* What to do *
Return the following data exactly, with all pictures left out.

[Source records]
=======

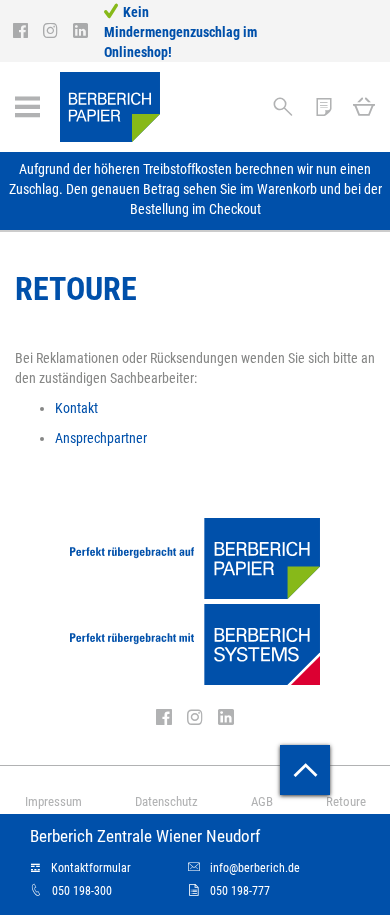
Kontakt (76, 408)
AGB (262, 801)
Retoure (346, 801)
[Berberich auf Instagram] (58, 31)
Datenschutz (166, 801)
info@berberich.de (255, 868)
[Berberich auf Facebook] (28, 31)
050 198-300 (82, 891)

=======

* Solution to the exercise *
Kontakt (76, 408)
AGB (262, 801)
Retoure (346, 801)
[Berberich auf Instagram] (58, 31)
Datenschutz (166, 801)
info@berberich.de (255, 868)
[Berberich auf Facebook] (28, 31)
050 198-300 (82, 891)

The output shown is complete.